Action item => Here is the task for the records below: repeat exactly the lines from the one with "Given: Select Windows" to the one with "This screenshot has width=646, height=421.", both included, and nothing else.

Supplied records =>

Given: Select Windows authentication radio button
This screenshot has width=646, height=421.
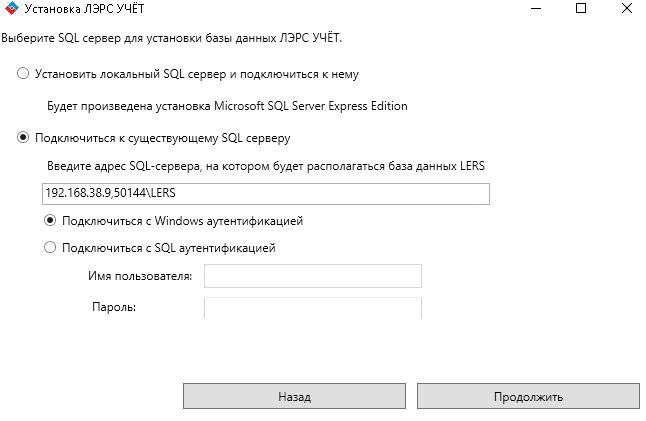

==

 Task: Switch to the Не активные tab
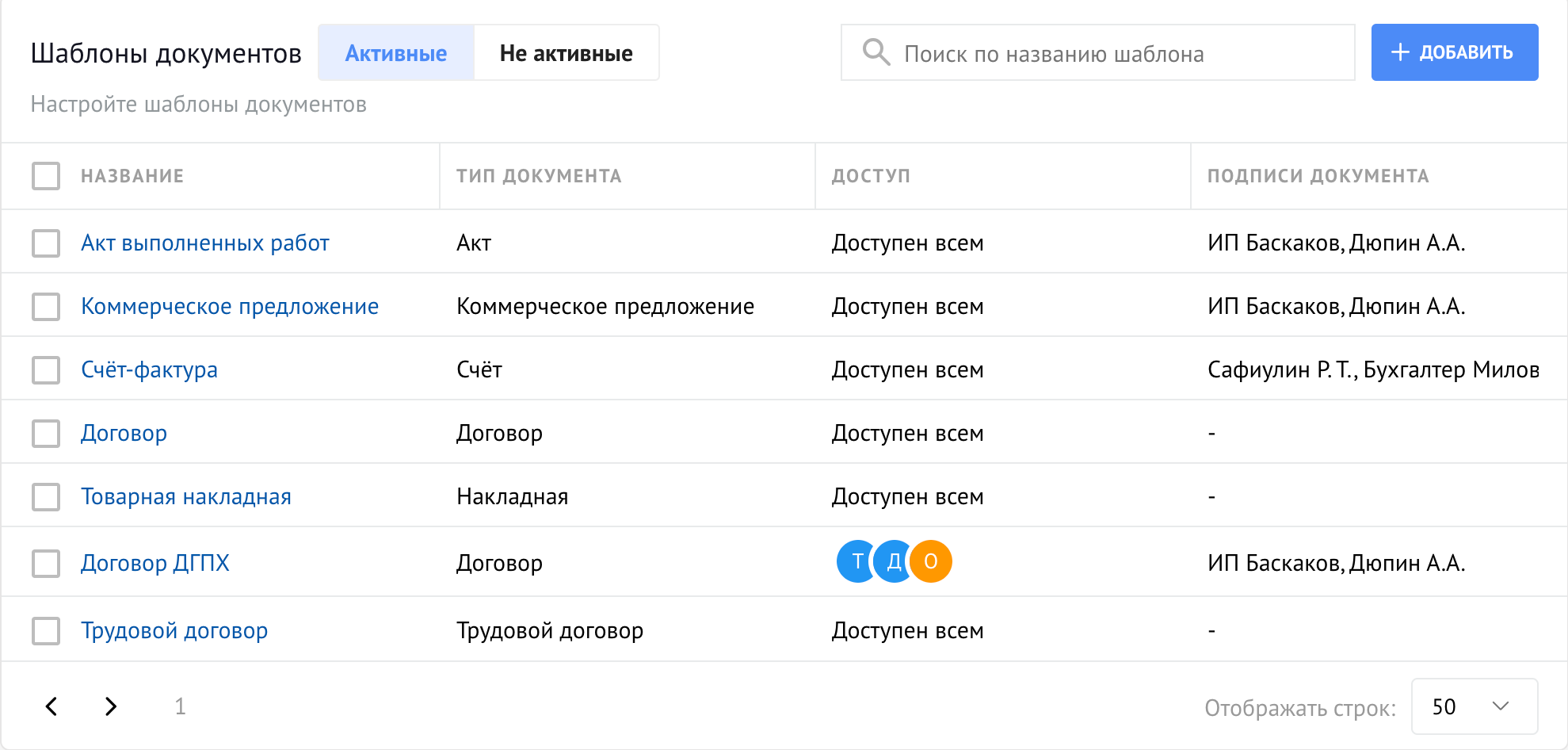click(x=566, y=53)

==

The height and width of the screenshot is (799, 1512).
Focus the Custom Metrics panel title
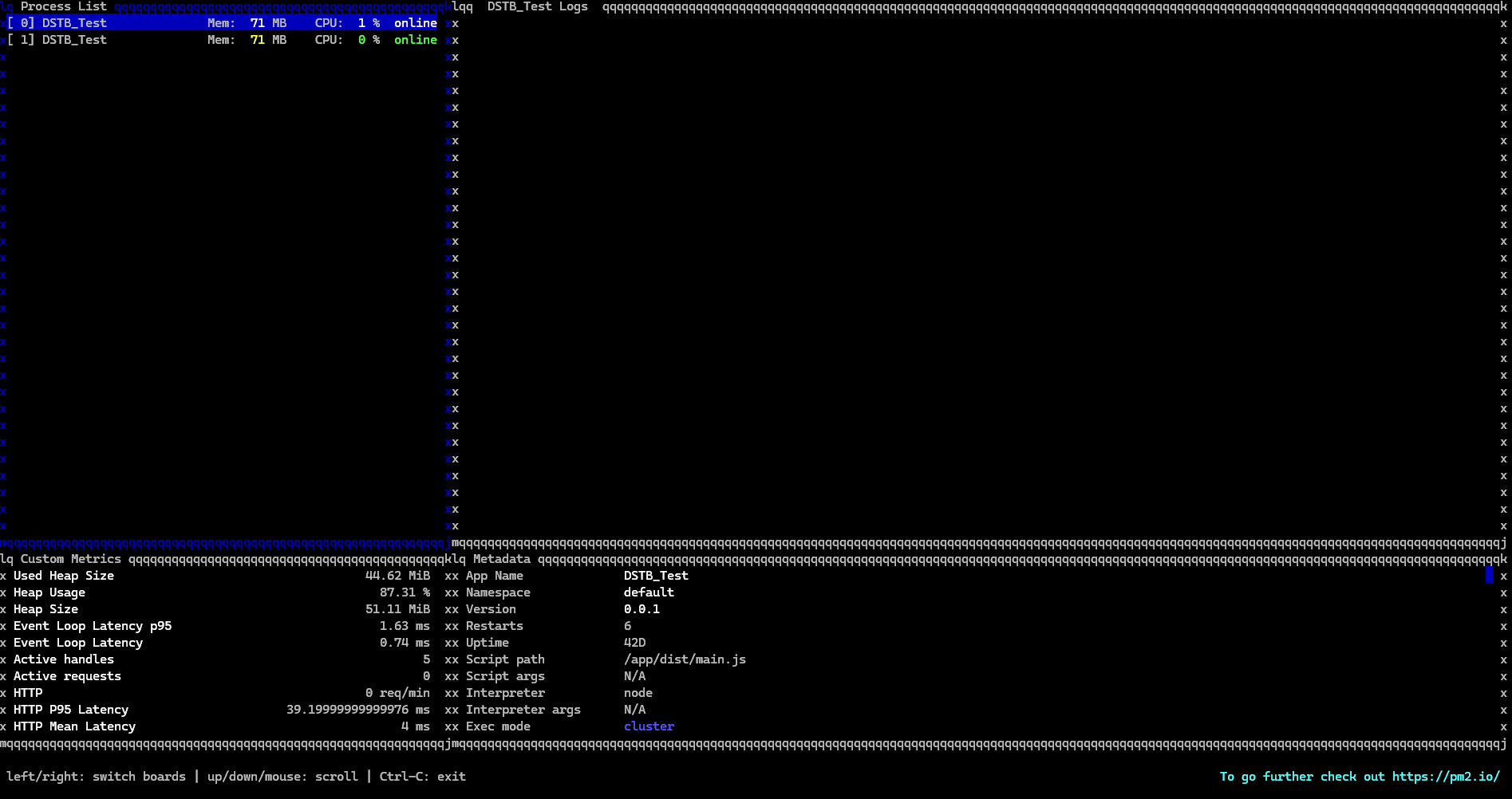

Output =>
Given: Select Windows authentication radio button
This screenshot has width=646, height=421.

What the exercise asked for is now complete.